Por Clara Days:
Ideias-chave: introspecção ou instinto; entre o autoconhecimento e a compulsão; questiono-me e liberto-me.
A semana adivinha-se contrastada e somos traccionados em direcções contraditórias. De um lado temos a contenção introspectiva do Eremita a pedir que nos foquemos em procurar conhecer melhor cada recanto escondido da nossa alma; mas paira também a energia libertária do Diabo, alheia a qualquer convenção ou obrigação, que nos impele para seguirmos de acordo com o nosso instinto, sem ponderar consequências.
Para onde nos viramos, então? Reflectidamente, para dentro, ou libertando a nossa vontade mais irracional?

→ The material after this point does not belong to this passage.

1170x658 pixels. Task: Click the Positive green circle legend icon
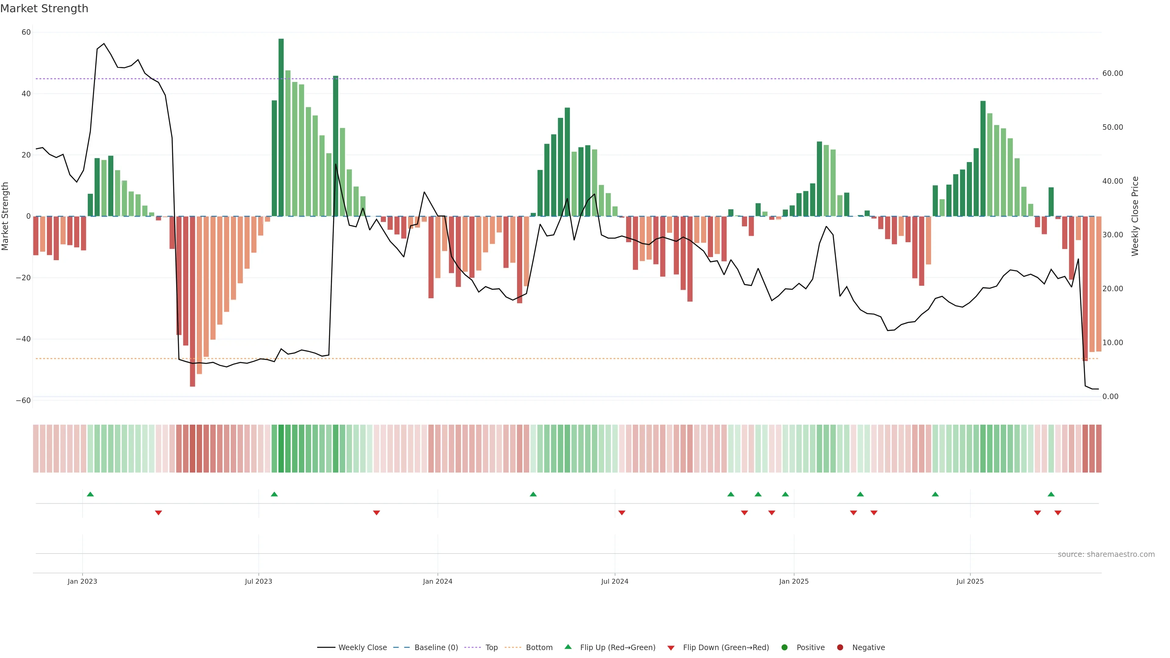pyautogui.click(x=784, y=647)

Questiono-me sobre se teremos a possibilidade de optar, ou se a vida escolherá por nós. Aquilo que somos e o poder das nossas circunstâncias condicionam a capacidade de cada um para controlar os impulsos do Diabo e activar um Eremita solitário e ponderado. Alguns, tentarão e conseguirão; outros, tentarão, mas falharão; outros, ainda, nem sequer irão tentar. Mas talvez em todos viva a contradição evidente entre estas duas influências.

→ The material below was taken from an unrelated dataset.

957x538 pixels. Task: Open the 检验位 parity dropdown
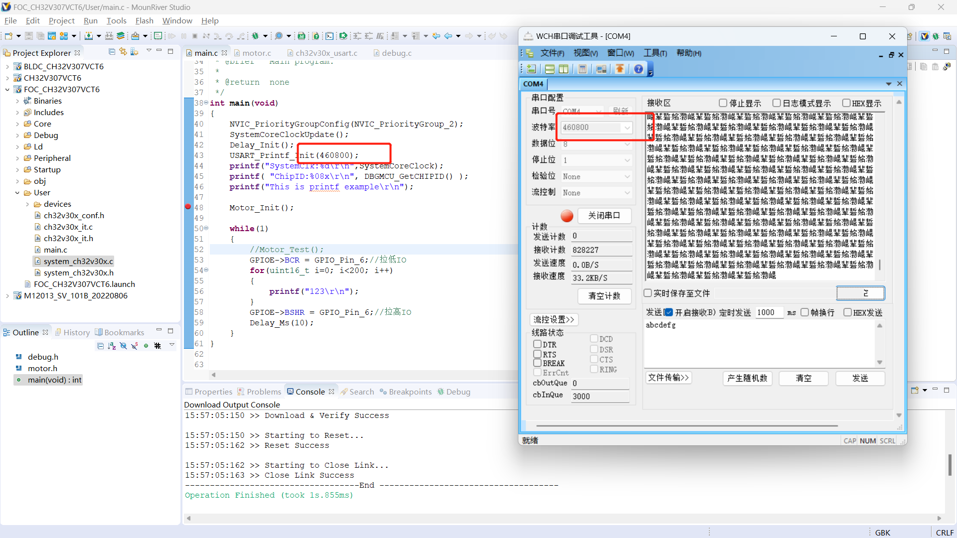coord(627,176)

Quando o Diabo aparece, “é o diabo”: o instinto sobrepõe-se à racionalidade e tendemos a segui-lo, ainda que nos leve por caminhos mais perigosos ou mesmo ínvios. Ele traz consigo a capacidade de arriscar sem limites, traz também a máxima responsabilidade de nos fazer assumir quaisquer consequências das nossas decisões e actos. Na verdade, da intervenção libertária e libertadora do Diabo apenas nós próprios poderemos sair prejudicados, quando nos deixamos escorregar atrás das nossas compulsões e desejos. Ainda que muitas cartas representem uma personagem demoníaca que acorrenta humanos, é um “demónio” que vive dentro de nós, feito dos instintos mais primários, de que somos dotados para nossa própria preservação. Irracional, temerário, empurra-nos para a libertação mais absoluta ou descontrolada.

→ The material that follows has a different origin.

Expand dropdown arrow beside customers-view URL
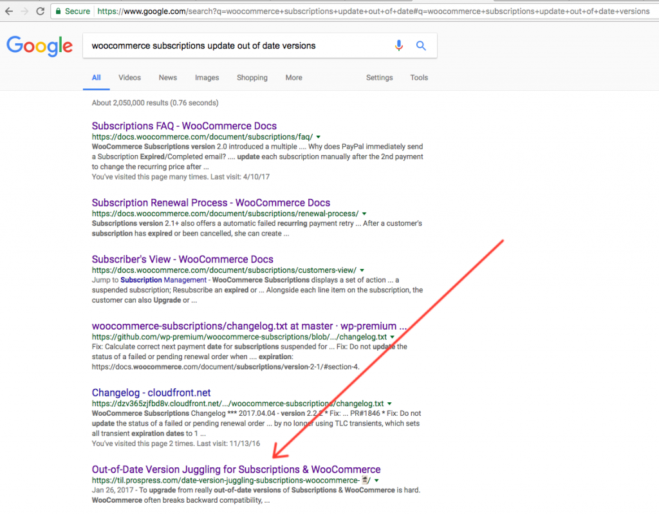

Já o Eremita convida ao controle reflectido e reflexivo. Paciente, solitário, transporta a luz que ilumina os detalhes, um por um, na viagem interior por onde nos encaminha. Da autoanálise ao autoconhecimento, ele corresponde ao Princípio da Introspecção, o que presume um processo metódico de compreensão, focado e exaustivo. É a filosofia socrática transposta para o Tarot, segundo a qual o autoconhecimento é a base de todo o conhecimento: “conhece-te a ti mesmo e conhecerás o universo e os deuses”, assim terá dito Sócrates, conforme foi transcrito no templo de Delfos, dedicado a Apolo.
Paira ainda no ar a energia de conformismo do Hierofante, patrono das semanas anteriores. Como gerir agora duas forças tão opostas, na semana que entra? Digamos que a vinda do Eremita se poderá considerar uma continuidade da influência do Hierofante, enquanto que a do Diabo é certamente a ruptura com ela, no sentido da transgressão.
Para onde nos dirigimos, então? Será cada um por si, conforme a vida deixe, ou a alma peça: ora virando-se para dentro, de lanterna na mão, ora soltando-se sem rédeas, na mais absoluta liberdade.